According to the Gang of Four (GoF) definition, there are 3 types of software design patterns. Those are creational, behavioural, and structural patterns. This article will discuss the creational design pattern.

What are Creational Design Patterns?

As the name implies, this set of design patterns focuses more on object creation process. All the including patterns in the creational design pattern category give solutions for any problematic and complex object creation or class instantiation scenarios. Each pattern will introduce a way to create objects in a manner suitable to the existing situation in the application. Creational design pattern focuses on separating the object creation, composition, and representation from the client application.

There are two main principals when formulating creational design patterns. One is knowledge encapsulation about the concrete classes, which use inside the system and the second is information hiding regarding the creation and combination of object instantiation.

Creational patterns can categorize into two parts.  Those are object-creational patterns and class-creational patterns. Object-creational patterns deal especially with object creation while class-creational patterns specialized on class instantiation patterns.

The usage of each creational pattern is different based on the scenario. The environment, super-classes, factories will vary depending on the existing requirement. Let’s find out what each creational pattern is good at and when to apply each pattern.

Basic Principles and Guidelines for Creational Design Patterns

  • The system or the client program should be independent of how it’s objects and the projects are created.
  • Implementations of class libraries are hidden and only exposed via interfaces
  • Sets of related and similar behavioural objects will be used together.
  • Class instantiations are specified at run-time
  • Single instances can be accessed by clients any-time
  • Ability to construct different representations of same independent object

Types of Creational Design Patterns

  1. Singleton Pattern
  2. Factory Method Pattern
  3. Abstract Factory Pattern
  4. Builder Pattern
  5. Prototype Pattern

Let’s get an overall basic idea of each design pattern and then compare each of those with one another.

Singleton Pattern

The main principle behind the singleton pattern is keeping a single class instance per a java virtual machine. A class becomes a singleton and it restricts its own instantiation for a one time. That single instance will serve all other classes within the same JVM. To ensure all the clients will reach the singleton, pattern implementation is providing a global access point to that single instance. Main implementation steps include making the constructor private to restrict the instantiation and introducing a static creation method with a way to instantiate the singleton object and keeping a static variable to store the created singleton. Implementation varies depending on the requirements and environment of the problem.
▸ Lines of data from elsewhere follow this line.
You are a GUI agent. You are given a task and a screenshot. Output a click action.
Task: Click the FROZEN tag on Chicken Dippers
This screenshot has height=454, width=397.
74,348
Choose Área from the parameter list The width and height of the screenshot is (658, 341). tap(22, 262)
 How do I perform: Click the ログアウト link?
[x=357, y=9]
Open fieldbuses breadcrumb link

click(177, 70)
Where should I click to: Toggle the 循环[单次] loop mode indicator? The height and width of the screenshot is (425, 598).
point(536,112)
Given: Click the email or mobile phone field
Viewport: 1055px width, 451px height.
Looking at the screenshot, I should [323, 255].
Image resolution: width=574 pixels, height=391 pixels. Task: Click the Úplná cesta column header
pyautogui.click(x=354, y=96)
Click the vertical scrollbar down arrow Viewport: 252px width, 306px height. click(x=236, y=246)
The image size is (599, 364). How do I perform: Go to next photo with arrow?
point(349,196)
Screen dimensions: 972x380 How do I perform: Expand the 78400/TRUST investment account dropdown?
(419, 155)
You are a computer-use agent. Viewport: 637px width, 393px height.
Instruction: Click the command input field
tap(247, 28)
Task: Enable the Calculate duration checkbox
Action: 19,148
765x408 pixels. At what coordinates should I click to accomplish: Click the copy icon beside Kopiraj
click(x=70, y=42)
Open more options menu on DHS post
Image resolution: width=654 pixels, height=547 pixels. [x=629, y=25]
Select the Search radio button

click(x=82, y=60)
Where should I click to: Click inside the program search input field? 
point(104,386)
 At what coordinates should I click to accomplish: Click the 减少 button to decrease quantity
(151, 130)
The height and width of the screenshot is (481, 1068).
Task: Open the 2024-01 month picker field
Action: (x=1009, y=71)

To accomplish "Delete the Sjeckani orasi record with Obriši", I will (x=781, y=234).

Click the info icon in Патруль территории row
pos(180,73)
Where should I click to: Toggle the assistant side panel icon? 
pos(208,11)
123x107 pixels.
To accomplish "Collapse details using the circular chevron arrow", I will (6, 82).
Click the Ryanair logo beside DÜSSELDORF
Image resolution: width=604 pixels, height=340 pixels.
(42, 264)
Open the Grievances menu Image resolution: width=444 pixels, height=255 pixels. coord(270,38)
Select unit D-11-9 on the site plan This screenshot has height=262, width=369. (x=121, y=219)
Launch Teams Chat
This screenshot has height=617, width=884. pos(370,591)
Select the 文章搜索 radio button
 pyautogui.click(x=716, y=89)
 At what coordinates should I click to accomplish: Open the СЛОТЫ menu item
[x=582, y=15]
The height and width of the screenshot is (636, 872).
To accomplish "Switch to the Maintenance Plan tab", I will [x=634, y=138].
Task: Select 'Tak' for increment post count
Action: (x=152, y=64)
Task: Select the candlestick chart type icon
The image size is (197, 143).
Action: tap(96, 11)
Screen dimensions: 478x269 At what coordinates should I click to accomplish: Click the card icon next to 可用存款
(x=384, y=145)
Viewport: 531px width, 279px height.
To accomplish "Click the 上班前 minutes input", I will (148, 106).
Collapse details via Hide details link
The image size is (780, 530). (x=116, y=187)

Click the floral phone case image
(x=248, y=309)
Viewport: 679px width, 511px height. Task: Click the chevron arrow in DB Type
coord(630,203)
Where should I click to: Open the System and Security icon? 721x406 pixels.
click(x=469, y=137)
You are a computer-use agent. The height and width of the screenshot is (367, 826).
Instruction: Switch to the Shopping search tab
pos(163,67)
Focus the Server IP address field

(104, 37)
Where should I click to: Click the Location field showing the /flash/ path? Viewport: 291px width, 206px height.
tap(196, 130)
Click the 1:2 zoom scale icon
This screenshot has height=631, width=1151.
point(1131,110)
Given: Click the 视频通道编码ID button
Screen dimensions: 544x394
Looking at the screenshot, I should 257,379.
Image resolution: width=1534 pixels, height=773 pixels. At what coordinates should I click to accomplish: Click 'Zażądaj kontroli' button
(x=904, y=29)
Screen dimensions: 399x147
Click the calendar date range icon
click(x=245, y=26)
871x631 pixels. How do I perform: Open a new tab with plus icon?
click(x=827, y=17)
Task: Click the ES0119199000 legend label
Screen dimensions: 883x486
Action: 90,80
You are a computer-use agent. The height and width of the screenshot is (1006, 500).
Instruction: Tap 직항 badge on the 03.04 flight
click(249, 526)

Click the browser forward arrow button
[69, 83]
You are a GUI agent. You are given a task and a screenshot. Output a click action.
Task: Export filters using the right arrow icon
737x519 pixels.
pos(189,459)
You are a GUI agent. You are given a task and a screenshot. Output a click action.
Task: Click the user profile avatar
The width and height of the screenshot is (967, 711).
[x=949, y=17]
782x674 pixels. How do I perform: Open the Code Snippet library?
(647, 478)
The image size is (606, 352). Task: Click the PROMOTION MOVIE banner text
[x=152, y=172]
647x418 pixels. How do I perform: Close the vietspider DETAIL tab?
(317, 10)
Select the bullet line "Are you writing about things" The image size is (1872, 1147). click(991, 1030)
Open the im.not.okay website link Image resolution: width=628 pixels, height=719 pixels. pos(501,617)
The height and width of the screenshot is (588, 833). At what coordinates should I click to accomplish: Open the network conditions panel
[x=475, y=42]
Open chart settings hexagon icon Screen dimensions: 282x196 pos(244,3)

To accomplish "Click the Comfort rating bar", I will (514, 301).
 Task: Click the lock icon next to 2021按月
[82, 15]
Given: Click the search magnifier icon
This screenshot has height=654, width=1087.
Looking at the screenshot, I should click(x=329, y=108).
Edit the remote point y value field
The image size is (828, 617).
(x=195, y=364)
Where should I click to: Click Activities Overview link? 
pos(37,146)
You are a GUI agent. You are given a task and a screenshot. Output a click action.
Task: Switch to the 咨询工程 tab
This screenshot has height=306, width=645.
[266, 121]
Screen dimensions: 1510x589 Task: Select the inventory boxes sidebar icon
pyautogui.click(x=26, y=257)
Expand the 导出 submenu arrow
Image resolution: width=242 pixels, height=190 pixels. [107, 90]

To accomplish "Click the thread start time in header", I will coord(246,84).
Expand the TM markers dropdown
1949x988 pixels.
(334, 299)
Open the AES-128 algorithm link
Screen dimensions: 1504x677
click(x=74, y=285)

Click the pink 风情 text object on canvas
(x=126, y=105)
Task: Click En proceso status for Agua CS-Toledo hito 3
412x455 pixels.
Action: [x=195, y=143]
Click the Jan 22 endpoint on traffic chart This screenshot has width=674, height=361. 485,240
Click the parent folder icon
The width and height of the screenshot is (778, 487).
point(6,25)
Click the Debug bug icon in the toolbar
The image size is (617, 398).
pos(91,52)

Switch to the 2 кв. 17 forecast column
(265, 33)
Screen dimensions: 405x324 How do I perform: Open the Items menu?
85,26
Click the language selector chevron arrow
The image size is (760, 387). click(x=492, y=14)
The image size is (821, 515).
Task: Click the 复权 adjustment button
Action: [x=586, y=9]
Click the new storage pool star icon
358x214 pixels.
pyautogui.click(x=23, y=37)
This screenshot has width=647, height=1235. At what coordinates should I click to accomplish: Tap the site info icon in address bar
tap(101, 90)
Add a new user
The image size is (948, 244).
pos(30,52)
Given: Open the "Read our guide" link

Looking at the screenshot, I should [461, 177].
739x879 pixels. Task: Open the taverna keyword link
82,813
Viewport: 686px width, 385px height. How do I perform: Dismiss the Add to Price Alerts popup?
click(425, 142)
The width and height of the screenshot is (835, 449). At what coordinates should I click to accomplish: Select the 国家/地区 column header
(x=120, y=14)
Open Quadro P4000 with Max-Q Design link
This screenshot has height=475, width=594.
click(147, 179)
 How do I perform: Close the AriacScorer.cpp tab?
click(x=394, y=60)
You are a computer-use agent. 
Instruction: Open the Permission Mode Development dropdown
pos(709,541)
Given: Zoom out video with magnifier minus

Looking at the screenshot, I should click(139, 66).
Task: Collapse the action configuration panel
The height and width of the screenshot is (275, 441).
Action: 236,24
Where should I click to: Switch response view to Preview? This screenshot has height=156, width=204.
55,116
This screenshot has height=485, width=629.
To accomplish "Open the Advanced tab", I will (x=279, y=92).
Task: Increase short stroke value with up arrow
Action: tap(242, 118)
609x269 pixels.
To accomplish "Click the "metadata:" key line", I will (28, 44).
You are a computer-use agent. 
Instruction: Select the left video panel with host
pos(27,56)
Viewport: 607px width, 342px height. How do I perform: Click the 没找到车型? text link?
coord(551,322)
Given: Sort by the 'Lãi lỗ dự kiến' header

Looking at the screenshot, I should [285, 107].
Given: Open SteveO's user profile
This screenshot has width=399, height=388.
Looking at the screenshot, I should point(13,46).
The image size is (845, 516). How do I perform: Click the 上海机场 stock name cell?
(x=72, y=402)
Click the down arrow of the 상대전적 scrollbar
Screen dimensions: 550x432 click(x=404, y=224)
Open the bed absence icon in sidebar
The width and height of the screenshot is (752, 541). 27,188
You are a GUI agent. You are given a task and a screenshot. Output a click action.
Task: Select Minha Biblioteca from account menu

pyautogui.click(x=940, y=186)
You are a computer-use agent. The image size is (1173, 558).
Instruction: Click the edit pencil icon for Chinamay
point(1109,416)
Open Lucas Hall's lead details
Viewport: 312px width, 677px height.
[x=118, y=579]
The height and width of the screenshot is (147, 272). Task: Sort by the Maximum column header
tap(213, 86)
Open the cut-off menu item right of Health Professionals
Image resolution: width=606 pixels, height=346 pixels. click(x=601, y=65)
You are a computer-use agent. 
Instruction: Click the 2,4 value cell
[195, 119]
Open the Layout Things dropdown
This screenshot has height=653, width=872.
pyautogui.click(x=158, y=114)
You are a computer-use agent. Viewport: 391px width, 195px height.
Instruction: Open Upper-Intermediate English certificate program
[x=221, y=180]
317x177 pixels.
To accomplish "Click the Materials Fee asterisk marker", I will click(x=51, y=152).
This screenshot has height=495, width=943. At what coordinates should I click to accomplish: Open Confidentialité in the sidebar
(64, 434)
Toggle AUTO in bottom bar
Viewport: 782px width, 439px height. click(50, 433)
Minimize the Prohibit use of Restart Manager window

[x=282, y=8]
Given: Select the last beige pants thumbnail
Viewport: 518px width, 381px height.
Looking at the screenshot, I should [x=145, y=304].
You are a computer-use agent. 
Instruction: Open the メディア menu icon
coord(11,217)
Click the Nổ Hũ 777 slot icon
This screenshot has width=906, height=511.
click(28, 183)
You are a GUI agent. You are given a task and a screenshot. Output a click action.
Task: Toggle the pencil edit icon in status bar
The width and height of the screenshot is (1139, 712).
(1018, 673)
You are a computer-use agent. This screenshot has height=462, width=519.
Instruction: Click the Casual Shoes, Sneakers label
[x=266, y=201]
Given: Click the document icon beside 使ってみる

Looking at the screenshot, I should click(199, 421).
Detailed explanation of Singleton Pattern with examples

singleton pattern overview
singleton pattern overview

Prototype Design Pattern

The main principle behind the prototype pattern is cloning an existing object. The main reason behind cloning is the cost of object creation with large time and resource consumption. The Implementation uses Java cloning mechanism, which mandates the inheritance of Cloneable marker interface by the original class. The features and behaviors of the copy may not be 100% equal to the original copy. The client needs to modify the copy as per their requirement. You can use deep copy or shallow copy depending on the requirement and problem state.

Detailed explanation of Prototype Design Pattern with examples

Prototype Design Pattern
Prototype Design Pattern

Factory Method Pattern

Factory method pattern is based on the sub class and super class theory. In this scenario, there are several sub-classes for a one super-class. The appropriate sub-class will decide the type of the object that will cater the requirement. But the type of the object is not specified by the client. A separate class called ‘Factory’ decides it. The factory class takes the responsibility of instantiating the suitable object on behalf of the client. Factory class contains the abstract method, which should be implemented by each concrete class. This is called the ‘factory method’. All products must have a common interface and that interface helps to decide the suitable concrete object at run-time. Because the sub-class factory method contains the customized concrete object construction code, factory method, also known as ‘Virtual Constructor’.

The factory method pattern defines an interface for creating an object and leaves the choice of type to the subclasses. Factory method design pattern makes a design more customizable and only a little complicated.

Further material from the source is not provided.